SMD of Variables Included in the Propensity Scoring Model Before and After Weighting
| Variable | Biatrial Maze (n=266) | LA Maze (n=206) | SMD Before Weighting | SMD After Weighting |
|---|---|---|---|---|
| Age, y | 56.3 ±11.5 | 52.4 ±13.1 | 0.319 | 0.003 |
| Men, n (%) | 142 (53.4) | 96 (46.6) | 0.136 | 0.015 |
| Body mass index, kg/m2 | 23.6 ±3.4 | 23.8 ±3.2 | 0.051 | 0.010 |
| Hypertension | 152 (48.9) | 226 (49.9) | 0.187 | 0.004 |
| Diabetes mellitus | 19 (7.1) | 9 (4.4) | 0.119 | 0.001 |
| CHF, n (%) | 21 (7.9) | 14 (6.8) | 0.042 | 0.004 |
| Previous CVA, n (%) | 9 (3.4) | 10 (4.9) | 0.074 | 0.001 |
| Previous CAD, n (%) | 17 (6.4) | 7 (3.4) | 0.139 | 0.001 |
| Previous OHS, n (%) | 16 (6.0) | 6 (2.9) | 0.150 | 0.001 |
| Rheumatic pathological feature, n (%) | 140 (52.6) | 108 (52.4) | 0.015 | 0.012 |
| LA area, mm2 | 45.6±14.6 | 42.8±11.3 | 0.213 | 0.025 |
| RA area, mm2 | 23.0±8.1 | 21.1±7.5 | 0.253 | 0.015 |
| LV ejection fraction, % | 56.4±8.5 | 56.4±9.2 | 0.007 | 0.008 |
| TR PG, mm Hg | 35.6 ±12.2 | 33.4 ±12.3 | 0.194 | 0.021 |
| Moderate‐to‐severe MS, n (%) | 169 (60.20) | 121 (58.7) | 0.029 | 0.010 |
| Moderate‐to‐severe MR, n (%) | 189 (71.1) | 140 (68.0) | 0.067 | 0.013 |
Data are given as mean±SD unless otherwise indicated. CAD indicates coronary artery disease; CHF, congestive heart failure; CVA, cerebrovascular accident; LA, left atrial; LV, left ventricular; MR, mitral regurgitation; MS, mitral stenosis; OHS, open‐heart surgery; PG, pressure gradient; RA, right atrial; SMD, standardized mean difference; TR, tricuspid regurgitation.
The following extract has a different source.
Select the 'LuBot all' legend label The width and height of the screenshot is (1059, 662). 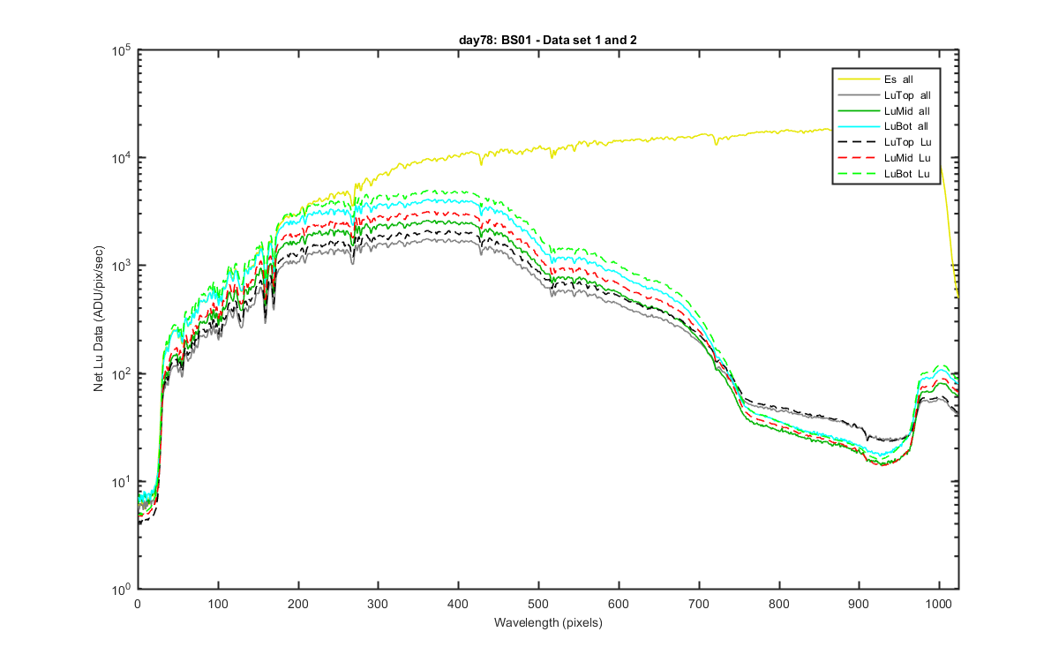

Predictors of Recurrent AF After MVS and MP
| Variable | Univariable Analysis | Multivariable Analysis | ||||
|---|---|---|---|---|---|---|
| HR | 95% CI |
| HR | 95% CI |
| |
| Age, per 10 y | 1.29 | 1.14–1.46 | <0.001 | 1.22 | 1.08–1.39 | 0.002 |
| Men | 0.70 | 0.52–0.95 | 0.023 | 0.77 | 0.56–1.05 | 0.102 |
| Hypertension | 1.33 | 0.98–1.82 | 0.069 | … | … | … |
| Diabetes mellitus | 1.48 | 0.94–2.31 | 0.087 | … | … | … |
| Left atrial area, per mm2 | 1.01 | 1.01–1.02 | 0.001 | 1.01 | 1.00–1.02 | 0.008 |
| Right atrial area, per mm2 | 1.02 | 1.01–1.04 | <0.001 | 1.01 | 1.00–1.03 | 0.114 |
| Moderate‐to‐severe tricuspid regurgitation | 1.88 | 1.41–2.51 | <0.001 | 1.37 | 0.98–1.92 | 0.070 |
| Lesion extent (biatrial vs left atrial maze) | 1.71 | 1.21–2.40 | 0.002 | … | … | … |
AF indicates atrial fibrillation; CI, confidence interval; HR, hazard ratio; MP, maze procedure; MVS, mitral valve surgery.